_Trecho do texto_.
□ □ □ □ □
Premissas da preparação de administradores

Francisco Gomes de Mattos

Diretor-Fundador da Escola de Administração Comercial do SENAC e Assessor de Desenvolvimento do Passoal do Banco do Estado da Guanabara S. A

"A preparação de administradores tem, basicamente, um sentido preventivo de controle de atitudes." - NORMAN R. F. MAIER

As responsabilidades da emprêsa ganham dimensões inteiramente novas no mundo atual. Cada dia novas solicitações, modificações, compromissos... novos desafios exigem dos administradores versatilidade e atualização para poderem - sensíveis às influências de uma sociedade em mudança rápida e, muitas vêzes, radical - ajustar a emprêsa aos novos tempos.

Conhecimentos que ontem eram do domínio de poucos hoje são exigidos às chefias mais simples. Do administrador de hoje e do de amanhã exige-se, cada vez mais, visão global da emprêsa e de tôda a conjuntura económico-social do meio em que atua. Não basta ao administrador conhecer o seu negócio: êle precisa ter uma visão integrada de todos os elementos que influam e possam vir a influir, a fim de estar preparado quando surgirem inovações que tornem caducos os seus planos e obsoleta a sua atuação. Planejamento, objetivos bem fixados, informação, previsão, atualização de métodos e processos garantem ao administrador a estabilidade que necessita para a tomada de decisões.

As preocupações de ordem financeira ou de ordem técnica com dinheiro, máquinas, métodos e processos, que caraterizavam as preocupações do dirigente de ontem, não constituem para o dirigente de hoje o centro principal de interêsse. Se a emprêsa cresce, gerando novas responsabilidades, cargos, oportunidades e o compromisso gigantesco de continuar crescendo, que é que vai poder concorrer para esse progresso ou dificultá-lo? Máquinas? Sistemas? Mercados? Muito mais do que isso: os homens! Daí a necessidade de dirigentes capazes, que saibam decidir sôbre máquinas, sistemas, mercados e todo o complexo de situações que o futuro reserva.
□ □ □ □ □
_Dados fornecidos_.
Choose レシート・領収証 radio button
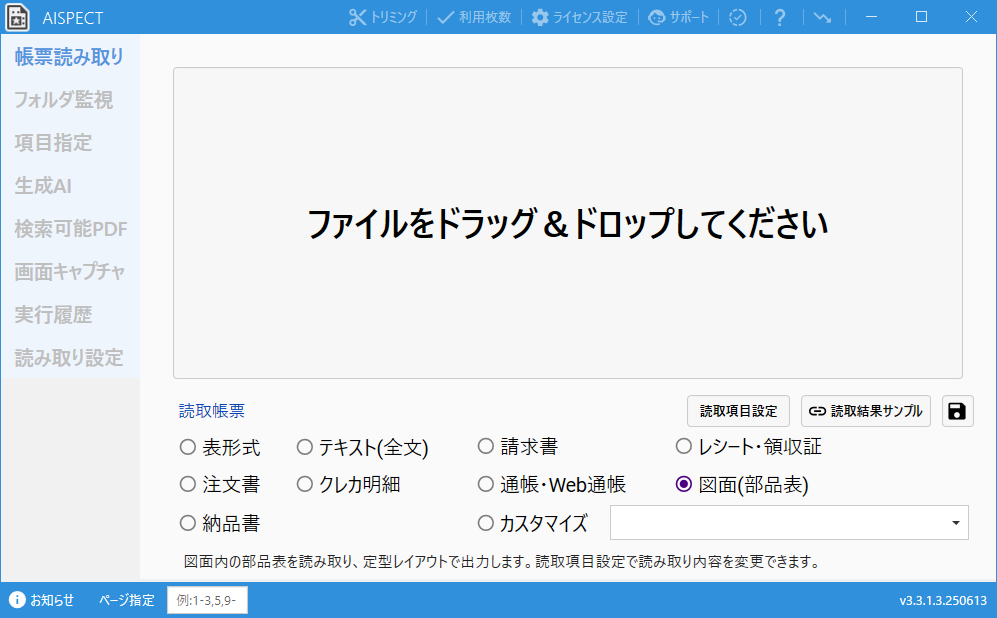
□ □ □ □ □
_Instruções_.
A) De acordo com o texto sobre a preparação de administradores, o que garante ao administrador a estabilidade de que necessita para a tomada de decisões?
B) Reescreva a parte do texto sobre a preparação de administradores que vai de "Premissas da preparação" até "aos novos tempos.", trocando "administradores" por "gestores".
C) Dê continuidade ao texto sobre a preparação de administradores a partir do ponto em que ele termina.

_Respostas por tarefa_.
A) Planejamento, objetivos bem fixados, informação, previsão, atualização de métodos e processos.

B)
Premissas da preparação de gestores

Francisco Gomes de Mattos

Diretor-Fundador da Escola de Administração Comercial do SENAC e Assessor de Desenvolvimento do Passoal do Banco do Estado da Guanabara S. A

"A preparação de gestores tem, basicamente, um sentido preventivo de controle de atitudes." - NORMAN R. F. MAIER

As responsabilidades da emprêsa ganham dimensões inteiramente novas no mundo atual. Cada dia novas solicitações, modificações, compromissos... novos desafios exigem dos gestores versatilidade e atualização para poderem - sensíveis às influências de uma sociedade em mudança rápida e, muitas vêzes, radical - ajustar a emprêsa aos novos tempos.

C)
Sôbre os administradores modernos pesa o compromisso de se prepararem para assumir as responsabilidades futuras da emprêsa em crescimento. Hoje, que o segrêdo não é mais a "alma do negócio", pois a técnica e a maquinaria estão à disposição de quem possa comprá-las, uma emprêsa se diferencia das demais e obtém sucesso pela qualidade de seus administradores.

Quem faz a emprêsa são os homens; se êstes não se desenvolvem, a emprêsa não pode crescer auténticamente. Dá pulos para o alto sem pontos de sustentação. Portanto, deve a emprêsa não apenas cuidar do desenvolvimento dos atuais dirigentes, mas do preparo daqueles de que venha a necessitar a curto ou a longo prazo. Só assim poderá garantir sua própria sobrevivência.

Temos assistido a várias organizações tradicionais fecharem as portas por não as terem aberto às possibilidades do futuro. Faltaram-lhes administradores, pois os que possuíam estavam irremediàvelmente comprometidos com o "passado de glórias".

PETER DRUCKER lembra que a solução para o problema da obtenção de bons administradores não está na orientação que alguns tomam de procurar "homens de apoio",_ pessoas capazes de tomar o lugar dos executivos de hoje: "É preciso criar administradores capazes de enfrentar as tarefas de amanhã, não as tarefas de ontem".

Mas, como preparar administradores? Qual a perspectiva sôbre a qual deva fundamentar-se um programa de formação integral de homens que saibam decidir?

ADMINISTRADOR - AQUÊLE QUE DECIDE

Para responder a essas questões seguem-se, em geral, como orientação básica, a análise dos dirigentes pela determinação do que êstes fazem na prática, e a análise do cargo mediante definição das suas caraterísticas essenciais e dos requisitos para seu preenchimento, com especial atenção aos fatores de personalidade que devam ser mais acentuados.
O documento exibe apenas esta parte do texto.